### 本文

リッスン・アンド・レッスン

 音楽を趣味程度に聴いて30年くらい経つが、自分の好きなジャンルや掘り下げているアーティストなどは特にいない。その時々でハマったりすることはあるが、継続的にずっと追いかけるということができない。いっときのムーブメントとして過ぎてしまう。付き合って別れるの繰り返しである。

 ジャンルに関しては、一度聴けるようになったジャンルはずっと残る。それは体験的に「こういう音楽がどんなシーンに合うか」を実感できたから身についているのだと思う。身についたと記すと演奏家としてマスターしたように聞こえるが、あくまで聴き手として「楽しめる」という意味である。

 僕は演奏をしない。音楽の楽しみ方は聴くだけである。かつてはアルバム単位で聴くことがマストだと思っていた。それは、僕が参考にしていた音楽誌のライターたちが「アルバム単位で聴く」ことを推奨していたからだ。若い頃は我慢強かったので、多少退屈なアルバムでも聴くようにしていた。

 そうやって無理強いして聴くと、人よりも努力して手に入れた聴取能力のように感じられるのだ。普通に聴き流していただけじゃ到達できなかった境地に達したと感じられた。僕にとって、それはローリングストーンズだ。当時、レンタル屋に唯一置いていた「アンダーカヴァー」というアルバム。

######
### 表示データ

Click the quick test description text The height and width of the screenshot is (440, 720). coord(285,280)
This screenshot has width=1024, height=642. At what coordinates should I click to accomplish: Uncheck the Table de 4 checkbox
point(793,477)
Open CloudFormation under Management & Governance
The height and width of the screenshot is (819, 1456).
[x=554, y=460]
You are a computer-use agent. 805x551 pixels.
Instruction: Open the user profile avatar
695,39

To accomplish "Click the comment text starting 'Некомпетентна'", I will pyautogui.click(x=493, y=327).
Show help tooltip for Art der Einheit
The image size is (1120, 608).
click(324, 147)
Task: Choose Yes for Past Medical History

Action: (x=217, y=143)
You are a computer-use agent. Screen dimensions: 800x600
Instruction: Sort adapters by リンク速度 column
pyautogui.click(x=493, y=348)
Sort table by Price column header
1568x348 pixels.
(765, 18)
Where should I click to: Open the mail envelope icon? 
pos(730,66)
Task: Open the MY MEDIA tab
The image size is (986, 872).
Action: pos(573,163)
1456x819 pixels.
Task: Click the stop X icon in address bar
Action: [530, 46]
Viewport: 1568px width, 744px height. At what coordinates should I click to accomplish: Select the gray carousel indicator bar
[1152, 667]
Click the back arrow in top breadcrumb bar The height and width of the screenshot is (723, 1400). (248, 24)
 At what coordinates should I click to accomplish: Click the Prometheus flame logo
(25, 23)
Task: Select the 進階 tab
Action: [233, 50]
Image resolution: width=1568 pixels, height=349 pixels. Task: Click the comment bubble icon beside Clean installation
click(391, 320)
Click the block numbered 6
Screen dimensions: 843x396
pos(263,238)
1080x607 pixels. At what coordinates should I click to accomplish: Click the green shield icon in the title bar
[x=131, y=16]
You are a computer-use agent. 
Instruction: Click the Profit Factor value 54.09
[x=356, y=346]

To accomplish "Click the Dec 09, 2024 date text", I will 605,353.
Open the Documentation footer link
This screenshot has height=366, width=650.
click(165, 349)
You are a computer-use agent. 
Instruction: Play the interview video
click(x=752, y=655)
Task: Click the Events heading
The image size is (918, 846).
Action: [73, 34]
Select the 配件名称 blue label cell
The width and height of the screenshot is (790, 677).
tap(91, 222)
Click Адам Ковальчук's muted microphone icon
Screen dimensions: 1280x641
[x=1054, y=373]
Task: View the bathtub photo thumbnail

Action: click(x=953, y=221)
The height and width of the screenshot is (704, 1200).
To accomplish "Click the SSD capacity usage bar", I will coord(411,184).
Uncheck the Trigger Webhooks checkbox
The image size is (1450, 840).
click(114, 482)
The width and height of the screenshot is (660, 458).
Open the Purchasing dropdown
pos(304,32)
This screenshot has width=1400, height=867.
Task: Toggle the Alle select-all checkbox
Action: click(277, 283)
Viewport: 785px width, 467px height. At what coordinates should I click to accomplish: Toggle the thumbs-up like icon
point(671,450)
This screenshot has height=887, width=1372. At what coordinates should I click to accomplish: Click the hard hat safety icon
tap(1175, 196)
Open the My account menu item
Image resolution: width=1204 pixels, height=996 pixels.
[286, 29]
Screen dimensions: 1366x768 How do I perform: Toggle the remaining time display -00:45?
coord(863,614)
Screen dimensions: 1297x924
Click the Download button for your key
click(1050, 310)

######

• 練習問題:
1. 上に並んだ行のうち、「Screen dimensions: 1366x768」を含む行から最後の行までを、一字一句違えずに再現してください。
2. 音楽の聴き方をつづった文章の続きを、最後の文のあとから書いてください。

• 各問の解答:
1.
Screen dimensions: 1366x768 How do I perform: Toggle the remaining time display -00:45?
coord(863,614)
Screen dimensions: 1297x924
Click the Download button for your key
click(1050, 310)

2.
 このアルバムは、全然ストーンズを代表するような作品ではない。何故このアルバムだけがレンタル屋に置いてあったかといえば、おそらく当時の最新作だったのだろう。そう思って調べたら、1983年の作品となっているので、僕が中学生の後半に借りたはずだから5年以上経っていたようだ。

 最初のとっかかりはノーヒントなのだ。ただ、雑誌でアーティストやライターが「ストーンズは最高」と言うので、こちらも「何か聴かなきゃ」と思ってしまったのだ。そうやって手に取ったのが先のアルバム。頑張って1曲めだけは好きになった。この「頑張って好きになる」行為が大事なのだ。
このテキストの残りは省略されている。